Bella mossa commerciale, dato che il gigante cinese ha fornito gratis le splendide location, quasi uno spot turistico, invitante a visitare la Città Proibita e la Grande Muraglia, riprese nel loro splendore. Né mancano i misteriosi Monti Wundang, a fare da palcoscenico agli allenamenti di baby Smith. Ma allora, perché non intitolare il film Kung Fu Kid, dato che i combattimenti s’ispirano al cinese Kung Fu e non al karate, originario di Okinawa, Giappone? Magari è la stessa logica mix, con cui i ristoranti etnici si presentano in versione nippocinese, mescolando sushi e involtini primavera in nome dell’indistinto esotismo orientale.
Invariato il maestro di Kung Fu, il solito Jackie Chan, qui il capo-palazzo Mister Han, tipo saggio, ma tosto, che troverà il modo d’insegnare a Dre la giusta dose d’autostima. A base di calci, sparati in alto alla Chuck Norris, l’adolescente supererà allenamenti difficili, perlopiù nelle palestre scolastiche cinesi.

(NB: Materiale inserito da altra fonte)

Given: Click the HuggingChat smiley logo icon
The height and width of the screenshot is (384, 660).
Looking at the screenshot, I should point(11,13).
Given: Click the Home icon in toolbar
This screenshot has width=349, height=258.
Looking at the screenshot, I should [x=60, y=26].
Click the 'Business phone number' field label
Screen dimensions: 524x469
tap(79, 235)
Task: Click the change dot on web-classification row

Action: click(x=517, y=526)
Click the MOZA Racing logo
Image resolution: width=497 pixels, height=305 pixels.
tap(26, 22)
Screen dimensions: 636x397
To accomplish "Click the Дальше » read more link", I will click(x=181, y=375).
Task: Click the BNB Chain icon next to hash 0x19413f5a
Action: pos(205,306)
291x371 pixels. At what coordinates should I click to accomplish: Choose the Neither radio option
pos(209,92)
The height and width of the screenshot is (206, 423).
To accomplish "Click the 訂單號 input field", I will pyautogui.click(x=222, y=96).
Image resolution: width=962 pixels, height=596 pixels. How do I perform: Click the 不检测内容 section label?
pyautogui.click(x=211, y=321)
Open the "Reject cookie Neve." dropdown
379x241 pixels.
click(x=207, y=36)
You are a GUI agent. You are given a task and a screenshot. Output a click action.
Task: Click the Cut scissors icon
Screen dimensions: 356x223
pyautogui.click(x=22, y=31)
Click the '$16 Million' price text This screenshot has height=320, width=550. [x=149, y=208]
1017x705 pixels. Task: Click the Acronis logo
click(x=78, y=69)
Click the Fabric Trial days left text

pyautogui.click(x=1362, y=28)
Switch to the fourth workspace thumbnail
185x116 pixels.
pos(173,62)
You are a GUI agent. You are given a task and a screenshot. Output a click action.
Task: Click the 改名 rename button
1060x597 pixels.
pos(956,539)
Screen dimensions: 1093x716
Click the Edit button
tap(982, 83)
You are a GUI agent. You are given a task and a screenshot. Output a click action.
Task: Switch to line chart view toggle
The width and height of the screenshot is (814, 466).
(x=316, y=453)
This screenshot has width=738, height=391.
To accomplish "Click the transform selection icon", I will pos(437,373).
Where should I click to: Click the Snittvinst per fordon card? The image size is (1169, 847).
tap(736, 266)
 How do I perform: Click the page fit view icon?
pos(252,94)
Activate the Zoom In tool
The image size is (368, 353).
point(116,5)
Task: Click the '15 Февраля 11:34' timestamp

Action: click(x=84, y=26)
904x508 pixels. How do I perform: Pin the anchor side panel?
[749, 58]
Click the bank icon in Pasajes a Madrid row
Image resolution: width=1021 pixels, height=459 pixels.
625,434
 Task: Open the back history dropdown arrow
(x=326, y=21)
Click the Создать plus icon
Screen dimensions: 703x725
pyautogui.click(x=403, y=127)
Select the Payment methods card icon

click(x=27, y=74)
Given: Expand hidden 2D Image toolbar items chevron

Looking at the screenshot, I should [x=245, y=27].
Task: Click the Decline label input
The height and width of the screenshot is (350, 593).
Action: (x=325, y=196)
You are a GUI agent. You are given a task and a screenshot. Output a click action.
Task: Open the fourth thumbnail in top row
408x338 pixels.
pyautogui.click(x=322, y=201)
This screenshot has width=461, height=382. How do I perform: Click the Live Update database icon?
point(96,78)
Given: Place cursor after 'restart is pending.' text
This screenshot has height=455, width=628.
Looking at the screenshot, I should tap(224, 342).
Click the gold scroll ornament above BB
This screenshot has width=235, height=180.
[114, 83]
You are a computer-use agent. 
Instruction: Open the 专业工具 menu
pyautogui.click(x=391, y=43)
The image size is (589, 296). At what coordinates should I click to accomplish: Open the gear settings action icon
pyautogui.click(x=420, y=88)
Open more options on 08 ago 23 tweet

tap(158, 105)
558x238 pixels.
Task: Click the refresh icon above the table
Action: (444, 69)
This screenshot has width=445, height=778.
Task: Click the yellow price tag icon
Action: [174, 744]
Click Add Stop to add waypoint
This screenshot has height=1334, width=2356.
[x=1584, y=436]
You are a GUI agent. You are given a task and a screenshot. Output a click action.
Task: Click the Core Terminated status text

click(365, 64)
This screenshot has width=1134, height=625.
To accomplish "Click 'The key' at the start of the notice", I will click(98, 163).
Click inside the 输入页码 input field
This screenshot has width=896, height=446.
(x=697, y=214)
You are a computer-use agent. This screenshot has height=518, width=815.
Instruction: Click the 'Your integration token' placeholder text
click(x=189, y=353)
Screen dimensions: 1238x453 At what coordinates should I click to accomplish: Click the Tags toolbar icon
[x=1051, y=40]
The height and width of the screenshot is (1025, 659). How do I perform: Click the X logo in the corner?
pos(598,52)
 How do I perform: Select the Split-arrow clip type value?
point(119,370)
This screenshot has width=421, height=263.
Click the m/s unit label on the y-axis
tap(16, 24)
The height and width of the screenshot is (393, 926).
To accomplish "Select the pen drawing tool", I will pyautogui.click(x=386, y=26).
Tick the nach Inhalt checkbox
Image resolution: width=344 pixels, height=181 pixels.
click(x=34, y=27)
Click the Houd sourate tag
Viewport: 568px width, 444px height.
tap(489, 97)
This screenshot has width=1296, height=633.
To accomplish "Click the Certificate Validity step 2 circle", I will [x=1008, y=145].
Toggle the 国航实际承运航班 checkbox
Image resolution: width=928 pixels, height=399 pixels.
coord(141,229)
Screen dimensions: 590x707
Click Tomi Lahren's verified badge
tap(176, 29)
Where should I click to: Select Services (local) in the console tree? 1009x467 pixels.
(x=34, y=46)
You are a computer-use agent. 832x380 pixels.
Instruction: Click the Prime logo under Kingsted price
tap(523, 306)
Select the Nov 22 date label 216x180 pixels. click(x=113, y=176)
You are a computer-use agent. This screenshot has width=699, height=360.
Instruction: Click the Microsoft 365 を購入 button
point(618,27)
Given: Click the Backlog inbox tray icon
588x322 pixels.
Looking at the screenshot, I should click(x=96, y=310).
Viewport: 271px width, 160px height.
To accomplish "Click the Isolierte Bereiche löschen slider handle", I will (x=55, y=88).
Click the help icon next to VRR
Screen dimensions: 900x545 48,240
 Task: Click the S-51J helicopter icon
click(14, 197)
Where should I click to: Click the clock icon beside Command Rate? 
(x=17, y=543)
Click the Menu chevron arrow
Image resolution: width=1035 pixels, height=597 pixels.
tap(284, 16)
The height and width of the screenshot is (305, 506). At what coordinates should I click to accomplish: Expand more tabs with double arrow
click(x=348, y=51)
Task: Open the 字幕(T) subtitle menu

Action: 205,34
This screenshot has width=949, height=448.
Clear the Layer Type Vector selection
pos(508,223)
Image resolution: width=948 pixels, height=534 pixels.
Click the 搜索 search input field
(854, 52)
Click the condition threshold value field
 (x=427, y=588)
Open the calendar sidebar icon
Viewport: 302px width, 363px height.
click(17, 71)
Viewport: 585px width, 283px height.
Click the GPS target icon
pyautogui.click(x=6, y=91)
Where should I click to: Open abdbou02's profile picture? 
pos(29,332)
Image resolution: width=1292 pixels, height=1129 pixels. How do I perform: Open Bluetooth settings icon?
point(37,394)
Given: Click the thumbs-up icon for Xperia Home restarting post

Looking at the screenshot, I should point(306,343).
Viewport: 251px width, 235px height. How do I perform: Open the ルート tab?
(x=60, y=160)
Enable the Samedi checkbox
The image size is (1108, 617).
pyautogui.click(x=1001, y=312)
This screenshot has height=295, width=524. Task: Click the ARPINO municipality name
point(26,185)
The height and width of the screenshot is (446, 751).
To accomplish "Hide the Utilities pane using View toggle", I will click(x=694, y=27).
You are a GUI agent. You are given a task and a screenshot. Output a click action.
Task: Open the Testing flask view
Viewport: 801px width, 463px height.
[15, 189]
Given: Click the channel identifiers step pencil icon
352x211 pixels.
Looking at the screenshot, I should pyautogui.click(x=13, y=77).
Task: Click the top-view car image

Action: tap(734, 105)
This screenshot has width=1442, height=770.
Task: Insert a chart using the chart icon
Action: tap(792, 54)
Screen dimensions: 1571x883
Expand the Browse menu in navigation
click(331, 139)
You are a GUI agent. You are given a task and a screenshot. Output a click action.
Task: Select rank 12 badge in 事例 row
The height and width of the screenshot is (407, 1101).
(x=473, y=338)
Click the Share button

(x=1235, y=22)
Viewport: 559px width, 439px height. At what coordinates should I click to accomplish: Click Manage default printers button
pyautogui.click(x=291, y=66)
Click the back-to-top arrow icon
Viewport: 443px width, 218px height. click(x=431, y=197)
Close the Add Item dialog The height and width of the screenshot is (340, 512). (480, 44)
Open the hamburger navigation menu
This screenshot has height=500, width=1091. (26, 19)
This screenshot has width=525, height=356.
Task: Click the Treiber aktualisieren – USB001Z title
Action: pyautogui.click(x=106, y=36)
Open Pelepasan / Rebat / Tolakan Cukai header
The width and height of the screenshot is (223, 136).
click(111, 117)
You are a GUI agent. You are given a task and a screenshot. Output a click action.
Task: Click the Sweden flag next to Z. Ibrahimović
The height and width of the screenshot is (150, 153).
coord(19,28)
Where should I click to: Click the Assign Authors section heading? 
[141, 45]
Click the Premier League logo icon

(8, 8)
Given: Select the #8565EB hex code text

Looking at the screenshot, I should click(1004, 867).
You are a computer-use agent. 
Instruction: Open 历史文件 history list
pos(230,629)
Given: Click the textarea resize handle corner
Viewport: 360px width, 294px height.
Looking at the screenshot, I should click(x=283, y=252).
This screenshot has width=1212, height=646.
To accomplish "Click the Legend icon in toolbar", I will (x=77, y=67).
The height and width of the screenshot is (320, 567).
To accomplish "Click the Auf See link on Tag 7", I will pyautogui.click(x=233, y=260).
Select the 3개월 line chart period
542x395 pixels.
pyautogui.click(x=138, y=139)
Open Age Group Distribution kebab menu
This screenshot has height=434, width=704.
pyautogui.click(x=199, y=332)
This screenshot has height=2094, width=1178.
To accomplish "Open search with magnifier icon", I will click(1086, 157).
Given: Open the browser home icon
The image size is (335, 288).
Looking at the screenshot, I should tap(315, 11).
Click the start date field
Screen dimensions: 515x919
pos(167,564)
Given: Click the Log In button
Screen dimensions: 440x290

C’è, insomma, molta scuola nel remake di Karate Kid, già battezzato «Kindergarten Karate», per via della sua inclinazione pedagogico-tenerella. Se nel film precedente, il protagonista risultava fisicamente credibile, con le sue mosse aggressive e difensive (a sedici anni si è già uomini), qui Jaden mostra fattezze ancora molto infantili e, nonostante un training di tre mesi, con la supervisione di Jackie Chan, la Sueddeutsche Zeitung nota: «Sarebbe meglio che Jaden risolvesse i problemi come fa suo padre, con una risata sfrontata a tutte gengive». Il ragazzino Smith, comunque, ha visto più volte l’originale, con Ralph Macchio in lotta per la sua indipendenza, trovando che nel suo, di film, «c’è molta più storia e un bel po’di attori affascinanti».

Jaden non è l’unico figlio, che Smith cerca di piazzare a Hollywood: esiste anche Willow, 9 anni, che ha recitato con papà in Io sono una leggenda. Quanto a familismo, insomma, neanche gli americani scherzano: la crisi perdura e chi ha il nome in cartellone da qualche decennio, manda avanti il rampollo.